**Saved entries**
━━━━━━━━━━
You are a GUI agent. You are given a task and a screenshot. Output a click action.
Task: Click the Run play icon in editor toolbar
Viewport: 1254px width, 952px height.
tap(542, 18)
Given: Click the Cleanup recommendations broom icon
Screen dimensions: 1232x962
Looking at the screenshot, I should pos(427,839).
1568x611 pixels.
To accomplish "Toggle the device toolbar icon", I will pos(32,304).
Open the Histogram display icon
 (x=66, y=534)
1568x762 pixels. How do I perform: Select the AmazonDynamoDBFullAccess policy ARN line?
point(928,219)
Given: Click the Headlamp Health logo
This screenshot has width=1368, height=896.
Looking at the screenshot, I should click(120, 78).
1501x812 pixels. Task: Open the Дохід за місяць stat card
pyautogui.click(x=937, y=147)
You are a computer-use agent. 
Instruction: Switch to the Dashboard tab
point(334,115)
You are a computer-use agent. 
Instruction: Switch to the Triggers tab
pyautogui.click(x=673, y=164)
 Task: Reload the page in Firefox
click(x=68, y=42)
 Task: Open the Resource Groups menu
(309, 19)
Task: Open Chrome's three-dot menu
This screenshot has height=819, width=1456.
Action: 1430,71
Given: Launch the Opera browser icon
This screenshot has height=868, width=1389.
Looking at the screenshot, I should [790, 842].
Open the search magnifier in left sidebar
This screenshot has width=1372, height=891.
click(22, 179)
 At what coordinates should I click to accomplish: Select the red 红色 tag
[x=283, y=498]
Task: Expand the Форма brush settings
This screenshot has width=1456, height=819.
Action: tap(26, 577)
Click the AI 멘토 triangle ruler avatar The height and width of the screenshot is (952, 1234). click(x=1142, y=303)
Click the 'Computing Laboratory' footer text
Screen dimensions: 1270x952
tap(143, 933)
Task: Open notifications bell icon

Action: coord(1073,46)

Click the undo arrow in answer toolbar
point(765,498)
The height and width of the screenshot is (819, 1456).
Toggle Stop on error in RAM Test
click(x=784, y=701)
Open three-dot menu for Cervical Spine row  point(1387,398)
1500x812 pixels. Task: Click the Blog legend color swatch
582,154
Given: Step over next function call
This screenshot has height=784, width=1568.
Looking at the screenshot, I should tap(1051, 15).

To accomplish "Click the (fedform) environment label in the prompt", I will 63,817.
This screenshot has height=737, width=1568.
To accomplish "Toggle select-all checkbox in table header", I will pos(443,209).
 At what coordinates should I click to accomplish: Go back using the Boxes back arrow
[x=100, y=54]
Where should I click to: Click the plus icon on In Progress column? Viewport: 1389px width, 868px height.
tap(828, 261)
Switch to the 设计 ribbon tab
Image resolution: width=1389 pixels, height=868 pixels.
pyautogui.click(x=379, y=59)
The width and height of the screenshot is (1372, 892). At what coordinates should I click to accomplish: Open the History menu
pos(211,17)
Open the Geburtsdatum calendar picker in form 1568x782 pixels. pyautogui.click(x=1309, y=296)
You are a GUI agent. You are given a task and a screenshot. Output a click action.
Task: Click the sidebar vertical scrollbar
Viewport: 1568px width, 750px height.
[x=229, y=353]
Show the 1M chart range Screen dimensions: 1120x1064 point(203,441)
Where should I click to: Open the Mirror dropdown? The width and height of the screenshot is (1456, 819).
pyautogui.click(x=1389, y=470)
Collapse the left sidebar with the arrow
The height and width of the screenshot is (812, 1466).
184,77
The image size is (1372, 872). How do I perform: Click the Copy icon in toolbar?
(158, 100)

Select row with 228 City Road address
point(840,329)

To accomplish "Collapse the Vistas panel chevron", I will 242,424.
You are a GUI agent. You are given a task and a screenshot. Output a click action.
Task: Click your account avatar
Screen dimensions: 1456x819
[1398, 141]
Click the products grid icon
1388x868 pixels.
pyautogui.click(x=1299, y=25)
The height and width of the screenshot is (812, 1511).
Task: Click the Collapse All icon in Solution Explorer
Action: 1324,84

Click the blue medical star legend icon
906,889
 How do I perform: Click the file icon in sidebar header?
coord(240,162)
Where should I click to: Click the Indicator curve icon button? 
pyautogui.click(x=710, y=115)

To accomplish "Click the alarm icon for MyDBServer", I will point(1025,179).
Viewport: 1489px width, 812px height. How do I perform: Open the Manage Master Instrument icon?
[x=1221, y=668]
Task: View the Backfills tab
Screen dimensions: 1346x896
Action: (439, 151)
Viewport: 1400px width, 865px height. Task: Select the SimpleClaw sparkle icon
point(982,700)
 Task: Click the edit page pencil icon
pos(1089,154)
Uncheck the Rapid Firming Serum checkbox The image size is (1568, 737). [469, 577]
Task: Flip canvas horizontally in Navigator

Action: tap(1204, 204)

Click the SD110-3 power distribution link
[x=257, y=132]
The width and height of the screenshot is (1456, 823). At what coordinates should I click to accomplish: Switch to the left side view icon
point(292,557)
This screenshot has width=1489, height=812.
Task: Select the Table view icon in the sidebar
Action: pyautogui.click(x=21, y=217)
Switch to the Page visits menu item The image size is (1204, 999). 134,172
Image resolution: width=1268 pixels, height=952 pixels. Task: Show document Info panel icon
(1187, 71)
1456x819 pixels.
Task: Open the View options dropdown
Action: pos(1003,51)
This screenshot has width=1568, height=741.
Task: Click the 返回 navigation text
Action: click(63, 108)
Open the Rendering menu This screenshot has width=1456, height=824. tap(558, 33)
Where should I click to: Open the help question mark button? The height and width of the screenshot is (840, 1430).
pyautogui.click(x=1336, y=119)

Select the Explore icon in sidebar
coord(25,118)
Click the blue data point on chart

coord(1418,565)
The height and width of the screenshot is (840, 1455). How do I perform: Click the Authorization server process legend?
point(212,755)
━━━━━━━━━━
**What you are asked to do**
Transcribe every entry exactly.

**Final answer**
You are a GUI agent. You are given a task and a screenshot. Output a click action.
Task: Click the Run play icon in editor toolbar
Viewport: 1254px width, 952px height.
tap(542, 18)
Given: Click the Cleanup recommendations broom icon
Screen dimensions: 1232x962
Looking at the screenshot, I should pos(427,839).
1568x611 pixels.
To accomplish "Toggle the device toolbar icon", I will pos(32,304).
Open the Histogram display icon
 (x=66, y=534)
1568x762 pixels. How do I perform: Select the AmazonDynamoDBFullAccess policy ARN line?
point(928,219)
Given: Click the Headlamp Health logo
This screenshot has width=1368, height=896.
Looking at the screenshot, I should click(120, 78).
1501x812 pixels. Task: Open the Дохід за місяць stat card
pyautogui.click(x=937, y=147)
You are a computer-use agent. 
Instruction: Switch to the Dashboard tab
point(334,115)
You are a computer-use agent. 
Instruction: Switch to the Triggers tab
pyautogui.click(x=673, y=164)
 Task: Reload the page in Firefox
click(x=68, y=42)
 Task: Open the Resource Groups menu
(309, 19)
Task: Open Chrome's three-dot menu
This screenshot has height=819, width=1456.
Action: 1430,71
Given: Launch the Opera browser icon
This screenshot has height=868, width=1389.
Looking at the screenshot, I should [790, 842].
Open the search magnifier in left sidebar
This screenshot has width=1372, height=891.
click(22, 179)
 At what coordinates should I click to accomplish: Select the red 红色 tag
[x=283, y=498]
Task: Expand the Форма brush settings
This screenshot has width=1456, height=819.
Action: tap(26, 577)
Click the AI 멘토 triangle ruler avatar The height and width of the screenshot is (952, 1234). click(x=1142, y=303)
Click the 'Computing Laboratory' footer text
Screen dimensions: 1270x952
tap(143, 933)
Task: Open notifications bell icon

Action: coord(1073,46)

Click the undo arrow in answer toolbar
point(765,498)
The height and width of the screenshot is (819, 1456).
Toggle Stop on error in RAM Test
click(x=784, y=701)
Open three-dot menu for Cervical Spine row  point(1387,398)
1500x812 pixels. Task: Click the Blog legend color swatch
582,154
Given: Step over next function call
This screenshot has height=784, width=1568.
Looking at the screenshot, I should tap(1051, 15).

To accomplish "Click the (fedform) environment label in the prompt", I will 63,817.
This screenshot has height=737, width=1568.
To accomplish "Toggle select-all checkbox in table header", I will pos(443,209).
 At what coordinates should I click to accomplish: Go back using the Boxes back arrow
[x=100, y=54]
Where should I click to: Click the plus icon on In Progress column? Viewport: 1389px width, 868px height.
tap(828, 261)
Switch to the 设计 ribbon tab
Image resolution: width=1389 pixels, height=868 pixels.
pyautogui.click(x=379, y=59)
The width and height of the screenshot is (1372, 892). At what coordinates should I click to accomplish: Open the History menu
pos(211,17)
Open the Geburtsdatum calendar picker in form 1568x782 pixels. pyautogui.click(x=1309, y=296)
You are a GUI agent. You are given a task and a screenshot. Output a click action.
Task: Click the sidebar vertical scrollbar
Viewport: 1568px width, 750px height.
[x=229, y=353]
Show the 1M chart range Screen dimensions: 1120x1064 point(203,441)
Where should I click to: Open the Mirror dropdown? The width and height of the screenshot is (1456, 819).
pyautogui.click(x=1389, y=470)
Collapse the left sidebar with the arrow
The height and width of the screenshot is (812, 1466).
184,77
The image size is (1372, 872). How do I perform: Click the Copy icon in toolbar?
(158, 100)

Select row with 228 City Road address
point(840,329)

To accomplish "Collapse the Vistas panel chevron", I will 242,424.
You are a GUI agent. You are given a task and a screenshot. Output a click action.
Task: Click your account avatar
Screen dimensions: 1456x819
[1398, 141]
Click the products grid icon
1388x868 pixels.
pyautogui.click(x=1299, y=25)
The height and width of the screenshot is (812, 1511).
Task: Click the Collapse All icon in Solution Explorer
Action: 1324,84

Click the blue medical star legend icon
906,889
 How do I perform: Click the file icon in sidebar header?
coord(240,162)
Where should I click to: Click the Indicator curve icon button? 
pyautogui.click(x=710, y=115)

To accomplish "Click the alarm icon for MyDBServer", I will point(1025,179).
Viewport: 1489px width, 812px height. How do I perform: Open the Manage Master Instrument icon?
[x=1221, y=668]
Task: View the Backfills tab
Screen dimensions: 1346x896
Action: (439, 151)
Viewport: 1400px width, 865px height. Task: Select the SimpleClaw sparkle icon
point(982,700)
 Task: Click the edit page pencil icon
pos(1089,154)
Uncheck the Rapid Firming Serum checkbox The image size is (1568, 737). [469, 577]
Task: Flip canvas horizontally in Navigator

Action: tap(1204, 204)

Click the SD110-3 power distribution link
[x=257, y=132]
The width and height of the screenshot is (1456, 823). At what coordinates should I click to accomplish: Switch to the left side view icon
point(292,557)
This screenshot has width=1489, height=812.
Task: Select the Table view icon in the sidebar
Action: pyautogui.click(x=21, y=217)
Switch to the Page visits menu item The image size is (1204, 999). 134,172
Image resolution: width=1268 pixels, height=952 pixels. Task: Show document Info panel icon
(1187, 71)
1456x819 pixels.
Task: Open the View options dropdown
Action: pos(1003,51)
This screenshot has width=1568, height=741.
Task: Click the 返回 navigation text
Action: click(63, 108)
Open the Rendering menu This screenshot has width=1456, height=824. tap(558, 33)
Where should I click to: Open the help question mark button? The height and width of the screenshot is (840, 1430).
pyautogui.click(x=1336, y=119)

Select the Explore icon in sidebar
coord(25,118)
Click the blue data point on chart

coord(1418,565)
The height and width of the screenshot is (840, 1455). How do I perform: Click the Authorization server process legend?
point(212,755)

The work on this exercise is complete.